Aliás, um dos pontos a serem discutidos em Antes da Meia-Noite é a influência do tempo no ser humano. Não só a sua evolução que deixam marcas indeléveis, mas também a disponibilidade dele como fator determinante para se levar uma vida mais agradável. E com a chegada das meninas, o casal acabou se distanciando. Jesse se aprofundou na escrita, tendo se tornando um autor relativamente conhecido. Enquanto Celine, em prol de cuidar das filhas e da família, deixou seu interesse pela música de lado - lembram que ela compunha canções? - e a condição doméstica que leva cada vez mais a incomoda. Essas férias na Grécia, onde o público é jogado exatamente no último dia, era vista como uma maneira de se reencontrarem. No entanto, á medida que vão se vendo jogados de volta aos antigos afazeres, reminiscências vem à tona e a história vai ganhando uma caráter mais dramático. Mas a maneira como é tratada é onde se encontra o diferencial do trabalho de Richard Linklater. O tom intimista é transposto de maneira tão natural que o espectador acaba sendo levado por discussões de caráter universal. Mesmo você não sendo casado, difícil não se encontrar em alguns momentos. 

A direção contemplativa de Linklater, quase uma antítese do cinema praticado nos EUA, remetendo diretamente a nomes como Eric Rohmer, é um dos grande méritos de Antes da Meia-Noite.

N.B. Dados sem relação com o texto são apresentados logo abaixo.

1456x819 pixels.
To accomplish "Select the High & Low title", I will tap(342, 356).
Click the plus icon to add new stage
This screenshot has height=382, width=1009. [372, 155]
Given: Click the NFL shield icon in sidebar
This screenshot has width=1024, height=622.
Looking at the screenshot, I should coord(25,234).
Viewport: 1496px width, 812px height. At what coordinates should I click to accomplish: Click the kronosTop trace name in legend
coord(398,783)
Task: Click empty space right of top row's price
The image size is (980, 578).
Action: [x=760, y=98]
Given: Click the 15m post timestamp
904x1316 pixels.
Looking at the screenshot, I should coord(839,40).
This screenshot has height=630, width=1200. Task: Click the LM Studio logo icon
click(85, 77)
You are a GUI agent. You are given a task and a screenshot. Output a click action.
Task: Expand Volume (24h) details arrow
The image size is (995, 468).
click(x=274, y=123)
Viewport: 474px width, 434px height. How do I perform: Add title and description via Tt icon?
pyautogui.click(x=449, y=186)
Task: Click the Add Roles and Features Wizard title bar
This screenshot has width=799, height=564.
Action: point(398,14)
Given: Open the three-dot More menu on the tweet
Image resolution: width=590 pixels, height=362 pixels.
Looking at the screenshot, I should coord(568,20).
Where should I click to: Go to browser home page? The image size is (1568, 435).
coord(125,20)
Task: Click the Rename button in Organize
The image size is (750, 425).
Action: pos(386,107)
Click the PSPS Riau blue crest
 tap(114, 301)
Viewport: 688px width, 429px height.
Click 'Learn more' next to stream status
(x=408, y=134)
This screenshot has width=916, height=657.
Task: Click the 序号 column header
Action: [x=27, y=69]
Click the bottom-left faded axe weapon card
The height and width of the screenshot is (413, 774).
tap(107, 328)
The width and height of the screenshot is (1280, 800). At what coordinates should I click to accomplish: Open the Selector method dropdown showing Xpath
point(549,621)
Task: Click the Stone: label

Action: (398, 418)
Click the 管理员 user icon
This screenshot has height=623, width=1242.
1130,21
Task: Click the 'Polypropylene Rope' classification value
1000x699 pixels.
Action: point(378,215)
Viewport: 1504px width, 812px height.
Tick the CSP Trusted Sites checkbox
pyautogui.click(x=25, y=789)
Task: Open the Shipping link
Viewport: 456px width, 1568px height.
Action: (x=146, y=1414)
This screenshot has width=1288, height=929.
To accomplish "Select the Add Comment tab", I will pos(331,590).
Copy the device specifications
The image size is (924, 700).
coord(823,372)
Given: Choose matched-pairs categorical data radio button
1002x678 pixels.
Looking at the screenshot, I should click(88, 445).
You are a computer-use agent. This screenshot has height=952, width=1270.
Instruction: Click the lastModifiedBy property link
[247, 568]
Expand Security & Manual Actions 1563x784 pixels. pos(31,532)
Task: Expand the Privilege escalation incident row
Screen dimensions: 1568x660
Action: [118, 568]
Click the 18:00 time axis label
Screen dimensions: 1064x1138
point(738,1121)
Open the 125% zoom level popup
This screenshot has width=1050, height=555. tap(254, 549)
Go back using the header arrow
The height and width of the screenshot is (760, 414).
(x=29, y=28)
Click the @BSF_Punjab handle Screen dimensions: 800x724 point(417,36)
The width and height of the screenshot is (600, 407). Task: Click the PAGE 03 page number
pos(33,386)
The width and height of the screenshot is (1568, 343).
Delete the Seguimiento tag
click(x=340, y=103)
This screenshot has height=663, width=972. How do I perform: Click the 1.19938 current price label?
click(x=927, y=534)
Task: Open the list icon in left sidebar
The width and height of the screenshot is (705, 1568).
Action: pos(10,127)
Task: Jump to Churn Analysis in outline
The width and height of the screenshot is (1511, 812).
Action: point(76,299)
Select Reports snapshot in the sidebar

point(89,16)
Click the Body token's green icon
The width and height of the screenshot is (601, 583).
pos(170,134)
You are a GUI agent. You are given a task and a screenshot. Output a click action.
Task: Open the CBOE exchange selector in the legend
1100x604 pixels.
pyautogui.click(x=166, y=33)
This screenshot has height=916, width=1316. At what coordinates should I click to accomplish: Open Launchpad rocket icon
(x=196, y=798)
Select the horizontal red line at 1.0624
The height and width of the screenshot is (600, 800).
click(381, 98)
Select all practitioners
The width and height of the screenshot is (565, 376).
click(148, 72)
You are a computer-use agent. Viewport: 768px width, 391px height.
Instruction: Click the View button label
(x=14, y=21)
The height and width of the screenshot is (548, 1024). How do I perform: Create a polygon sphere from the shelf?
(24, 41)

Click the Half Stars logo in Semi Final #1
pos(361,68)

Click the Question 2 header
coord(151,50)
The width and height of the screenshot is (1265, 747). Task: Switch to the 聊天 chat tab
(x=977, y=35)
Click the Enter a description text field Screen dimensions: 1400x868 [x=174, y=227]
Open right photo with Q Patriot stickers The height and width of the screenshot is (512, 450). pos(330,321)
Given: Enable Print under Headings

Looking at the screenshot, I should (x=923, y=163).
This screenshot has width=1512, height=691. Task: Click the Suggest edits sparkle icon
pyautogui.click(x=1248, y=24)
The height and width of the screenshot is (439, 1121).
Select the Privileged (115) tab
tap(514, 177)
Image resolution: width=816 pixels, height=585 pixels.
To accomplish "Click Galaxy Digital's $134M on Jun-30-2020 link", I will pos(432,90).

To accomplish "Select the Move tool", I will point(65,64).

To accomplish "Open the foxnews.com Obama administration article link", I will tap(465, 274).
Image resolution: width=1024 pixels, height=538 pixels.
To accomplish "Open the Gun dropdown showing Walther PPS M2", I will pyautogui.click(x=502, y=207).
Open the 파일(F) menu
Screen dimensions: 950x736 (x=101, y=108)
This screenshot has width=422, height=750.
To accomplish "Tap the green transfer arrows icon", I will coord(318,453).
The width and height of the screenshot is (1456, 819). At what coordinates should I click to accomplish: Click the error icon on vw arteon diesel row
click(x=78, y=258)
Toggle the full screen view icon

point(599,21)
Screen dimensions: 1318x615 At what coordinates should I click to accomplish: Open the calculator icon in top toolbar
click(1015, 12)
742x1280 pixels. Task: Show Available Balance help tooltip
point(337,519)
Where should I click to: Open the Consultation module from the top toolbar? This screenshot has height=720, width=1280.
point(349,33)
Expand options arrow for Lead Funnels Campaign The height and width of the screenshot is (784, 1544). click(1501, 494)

Sabendo do que o mundo desses personagens é construído, o diretor não se refuta em fazer a câmera passear por diálogos variantes, delirantes, mas não menos geniais em sua proposta. Em uma mesma situação, assuntos banais ganham dimensões importantes. O trato é orgânico e temos a sensação de participar das conversas. E a intenção talvez seja mesmo a de fazer o público de ouvinte. Posteriormente, um belíssimo plano-sequência, onde Celine e Jesse conversam a sós, se mostra assertivo para levar ao âmago de toda a trama. E o espectador deseja que tudo dê certo. Quando menos se espera, você pode estar torcendo por um sentimento que até considere amortizado. É quando pensamentos nos remetem as bobagens que cometemos e nos afastam das pessoas. Antes da Meia-Noite tem suas camadas e também proporciona bem-vinda reflexão. Os minutos ao lado de Celine e Jesse são dos mais válidos. E ao final do filme, se encontram igualmente revigorados tanto os personagens quanto a enternecida platéia. 



Ficha Técnica:
Antes da Meia-Noite (Before Midnight).
Direção: Richard Linklater.
Roteiro: Richard Linklater, Ethan Hawke, Julie Delpy.
Duração: 109 min.
País: EUA.
Ano: 2013.
Elenco: Ethan Hawke, Julie Delpy, Seamus Davey-Fitzpatrick, Jennifer Prior, Charlotte Prior, Xenia Kalogeropolou, Walter Lassally, Ariane Labed.